Berlin, 11. Juni 2020 — Ein neuer Bericht von International Rescue Committee (IRC) zeigt, dass häusliche Gewalt im Zuge von COVID-19 zu einer Schattenpandemie führt. Demnach hat ein Viertel der Frauen und Mädchen in Flüchtlingslagern in Cox's Bazar, Bangladesch, vor Beginn der COVID-19-Pandemie geschlechtsspezifische Gewalt erlebt. Besonders besorgniserregend dabei: Seit der Einführung von Kontakt- und Ausgangssperren zur Eindämmung von COVID-19 hat IRC 50 Prozent weniger berichtete Fälle häuslicher Gewalt verzeichnet – und das, obwohl die Gewalt zunimmt. Die Mehrheit von ihnen – nämlich 81 Prozent – berichteten, dass die Gewalt durch ihre Partner ausgeführt wurde.

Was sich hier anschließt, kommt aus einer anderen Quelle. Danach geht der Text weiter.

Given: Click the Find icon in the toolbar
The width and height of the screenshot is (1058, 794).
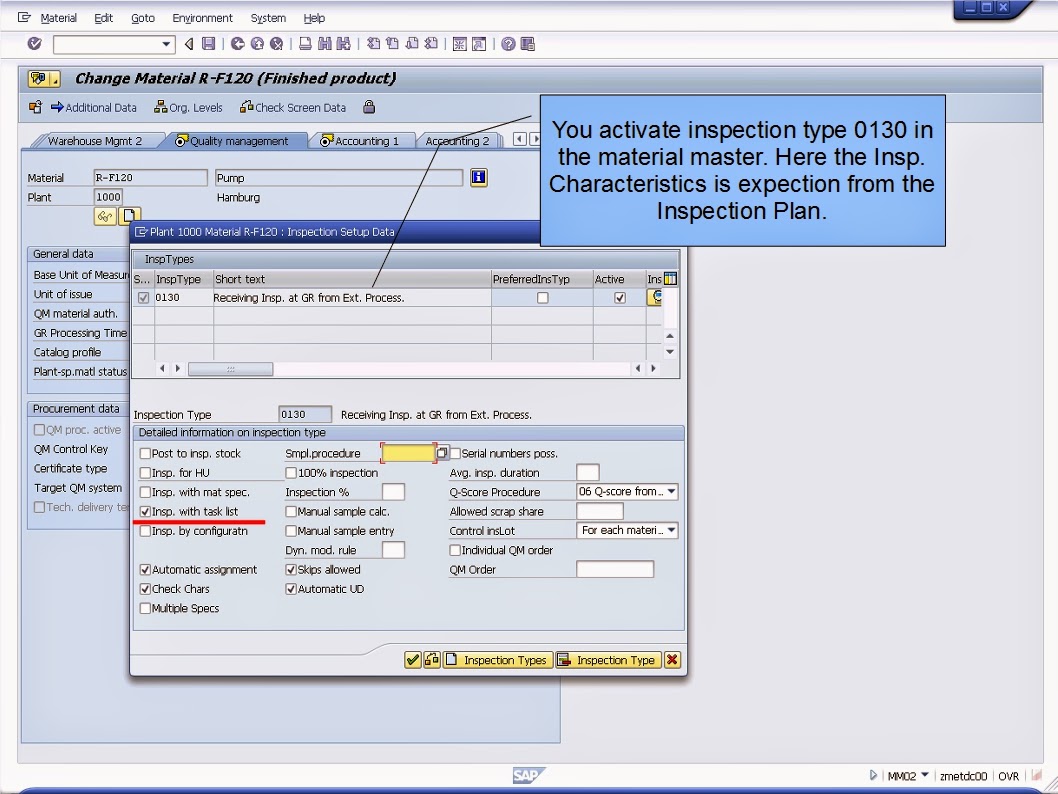Looking at the screenshot, I should pos(325,44).
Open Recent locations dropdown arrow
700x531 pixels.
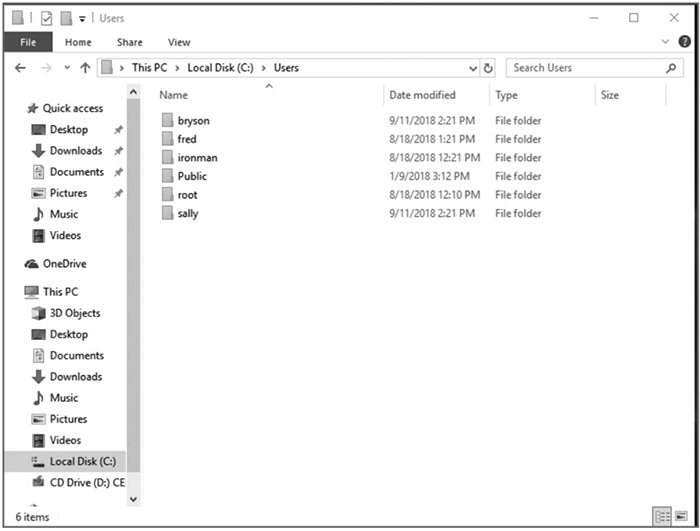[x=67, y=68]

Manish Agrawal, IRC-Landesdirektor für Bangladesch, sagt:
„Für Geflüchtete, die der Gefahr von Gewalt und Missbrauch ausgesetzt sind, ist der Ausbruch des Coronavirus eine zusätzliche Krise in der Krise. Der Kern des Problems ist die ungleiche Machtverteilung zwischen Männern und Frauen. Solche Diskrepanzen werden in Krisenzeiten immer verstärkt, bestehende Traumata und Sexismen nehmen zu, Frauen wird Unterstützung vorenthalten und der Stress wird durch wirtschaftlichen Druck noch verstärkt.”
IRC arbeitet deshalb nach wie vor intensiv an der Anpassung aller relevante Programme, zum Beispiel durch die weitere Öffnung von Schutzräumen. Vorschriften zur Einhaltung der Kontaktsperre, die Einrichtung von Handwaschstationen und Förderung von Hygienepraktiken wird gewährleistet. Die Betreuung von Überlebenden sexueller Übergriffe zum Beispiel im Rahmen von psychosozialer Unterstützung, Fallmanagement durch den Frauen- und Mädchensicherheitsraum sowie die klinische Versorgung, wurde zwar als „wesentlich” erachtet. Dennoch sind die Möglichkeiten für Frauen und Mädchen, Misshandlungen offen zu legen und eine angemessene Betreuung zu suchen, stark limitiert, solange die Frauen zu Hause bleiben müssen und nur sehr eingeschränkt auf Internet- und Telefondienste zurückgreifen können.
Trotz möglicher Stigmatisierung und Scham wurde im Rahmen der IRC-Untersuchung deutlich, dass 90 Prozent der Betroffenen die angebotene psychosoziale Unterstützung in Anspruch nahmen. Dies zeigt, wie wichtig diese Programme sind. Seit Beginn der Coronavirus-Pandemie wurde die Bewegungsfreiheit der Bewohner*innen der Flüchtlingslager in Cox Bazar jedoch erheblich eingeschränkt. Darüber hinaus wurde versäumt, Programme zur Prävention und Reaktion auf geschlechtspezifische Gewalt als „wesentlichen Bestandteil” von Hilfsprogrammen einzustufen. Viele Angebote mussten eingestellt werden, sodass Frauen und Mädchen, die Unterstützung in einer sicheren Umgebung suchten, ihre Anlaufstellen für Hilfe verloren haben. Vorsorgemaßnamen zum Schutz potenziell Betroffener werden dadurch verhindert.
Um geschlechtsspezifische Gewalt in Cox's Bazar wirksamer anzugehen, empfiehlt IRC die
- Einstufung aller relevanten Dienste einschließlich der psychosozialen Unterstützung, des Fallmanagements durch Zentren für Frauen- und Mädchen sowie die klinische Betreuung von Überlebenden sexueller Übergriffe als„wesentlich”;
- Verdreifachung der Mittel für Programme zur Prävention und Reaktion auf geschlechtspezifische Gewalt;
- Beteiligung von Frauen und Mädchen bei der Gestaltung humanitärer Hilfe, damit ihren Bedürfnissen und Anliegen Rechnung getragen werden kann.